The next question comes from the land of Jurgen Kolb from Kepler Chevrolet. Please go ahead.
Yes, very good. Thanks very much. Two questions, really. First one on the previous question, really the breakdown. Arthur, you mentioned 60-40. Within this 40%, where do you see the digital contribution? And in this respect as well, I think you were targeting to hire a dedicated manager for your digital business. Has that already been done? And the second thing is, So maybe a little bit longer term out as you and the whole team has obviously gone through the numbers and the strategies and what have you. Longer term view, cross profit margin potential, what do you think is possible for this group? when you target more of the better distribution channels, less discounting, maybe a little bit better distribution mix. When we're talking about a stronger focus on higher price products, just your thoughts as to what you think could be possible in a longer term perspective. Thank you.

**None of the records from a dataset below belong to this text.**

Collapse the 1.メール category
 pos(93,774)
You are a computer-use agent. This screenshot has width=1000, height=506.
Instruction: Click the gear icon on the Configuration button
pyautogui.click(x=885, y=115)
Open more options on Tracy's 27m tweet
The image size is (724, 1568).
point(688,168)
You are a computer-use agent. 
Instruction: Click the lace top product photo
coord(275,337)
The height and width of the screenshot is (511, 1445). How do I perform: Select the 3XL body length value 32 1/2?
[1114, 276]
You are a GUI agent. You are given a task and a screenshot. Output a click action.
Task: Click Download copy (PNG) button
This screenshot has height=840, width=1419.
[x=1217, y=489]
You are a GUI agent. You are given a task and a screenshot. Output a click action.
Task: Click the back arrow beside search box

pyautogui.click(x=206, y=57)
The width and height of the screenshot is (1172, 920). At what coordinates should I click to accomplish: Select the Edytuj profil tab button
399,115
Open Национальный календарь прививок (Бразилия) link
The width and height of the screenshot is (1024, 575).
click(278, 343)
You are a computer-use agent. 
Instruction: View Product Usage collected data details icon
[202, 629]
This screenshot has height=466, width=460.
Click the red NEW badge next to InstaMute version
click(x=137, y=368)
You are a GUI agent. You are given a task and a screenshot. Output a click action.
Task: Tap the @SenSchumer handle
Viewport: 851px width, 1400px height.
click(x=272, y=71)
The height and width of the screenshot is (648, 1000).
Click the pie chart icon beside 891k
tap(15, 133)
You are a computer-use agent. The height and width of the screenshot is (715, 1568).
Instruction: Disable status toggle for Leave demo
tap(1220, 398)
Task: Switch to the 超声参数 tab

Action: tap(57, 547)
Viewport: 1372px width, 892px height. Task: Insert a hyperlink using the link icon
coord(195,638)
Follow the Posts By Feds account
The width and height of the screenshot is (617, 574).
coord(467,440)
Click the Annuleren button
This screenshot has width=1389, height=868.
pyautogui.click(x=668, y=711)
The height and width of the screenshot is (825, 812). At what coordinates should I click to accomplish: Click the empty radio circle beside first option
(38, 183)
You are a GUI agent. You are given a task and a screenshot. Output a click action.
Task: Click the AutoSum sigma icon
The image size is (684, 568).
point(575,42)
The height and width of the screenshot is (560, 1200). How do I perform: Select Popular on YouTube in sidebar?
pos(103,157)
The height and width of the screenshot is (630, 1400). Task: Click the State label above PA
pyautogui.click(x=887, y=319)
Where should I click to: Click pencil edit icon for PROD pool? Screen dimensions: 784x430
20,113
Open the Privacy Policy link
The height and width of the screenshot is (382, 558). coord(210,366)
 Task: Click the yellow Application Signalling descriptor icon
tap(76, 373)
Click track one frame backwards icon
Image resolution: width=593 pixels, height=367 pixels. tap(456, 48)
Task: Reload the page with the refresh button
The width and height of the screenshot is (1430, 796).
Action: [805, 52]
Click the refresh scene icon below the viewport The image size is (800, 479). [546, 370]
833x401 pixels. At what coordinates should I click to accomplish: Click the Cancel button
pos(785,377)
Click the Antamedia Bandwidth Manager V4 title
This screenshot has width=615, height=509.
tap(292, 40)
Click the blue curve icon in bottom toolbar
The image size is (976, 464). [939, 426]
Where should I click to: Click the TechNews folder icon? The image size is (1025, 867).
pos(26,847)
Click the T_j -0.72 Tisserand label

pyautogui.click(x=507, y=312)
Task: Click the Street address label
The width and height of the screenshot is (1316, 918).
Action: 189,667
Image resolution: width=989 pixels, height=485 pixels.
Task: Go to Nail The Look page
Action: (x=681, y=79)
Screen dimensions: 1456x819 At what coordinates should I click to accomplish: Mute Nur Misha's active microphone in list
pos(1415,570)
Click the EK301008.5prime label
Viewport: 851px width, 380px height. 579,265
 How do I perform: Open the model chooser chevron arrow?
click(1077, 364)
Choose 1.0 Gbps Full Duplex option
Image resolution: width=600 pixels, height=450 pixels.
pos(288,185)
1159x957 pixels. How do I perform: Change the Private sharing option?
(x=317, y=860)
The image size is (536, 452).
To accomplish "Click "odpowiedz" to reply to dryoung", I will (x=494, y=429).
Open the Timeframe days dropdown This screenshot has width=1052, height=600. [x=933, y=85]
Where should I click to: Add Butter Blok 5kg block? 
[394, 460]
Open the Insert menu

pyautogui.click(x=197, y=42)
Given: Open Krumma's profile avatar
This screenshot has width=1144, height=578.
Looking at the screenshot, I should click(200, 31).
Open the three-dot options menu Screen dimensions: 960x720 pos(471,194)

Thank you very much, Jürgen. I'll take the first part and then Markus will elaborate a little bit on the second part, but of course, as I said, those are connected to each other. So from a DTC and specifically from an e-commerce perspective, yes, we do anticipate higher, significantly higher growth rates in our e-commerce business. That's why we also said from a CapEx perspective, we are going to invest and over-invest in our digital capabilities as a company, which to a large degree will of course benefit our digital platforms and our digital business moving forward. We do see Puma at the moment under-penetrated versus competition, but also under-penetrated within our own ecosystem. The position of the global VP of e-commerce, a role that we've split recently, we are making significant progress and I'm pretty confident that in the next few weeks we can also give you an update in that regard.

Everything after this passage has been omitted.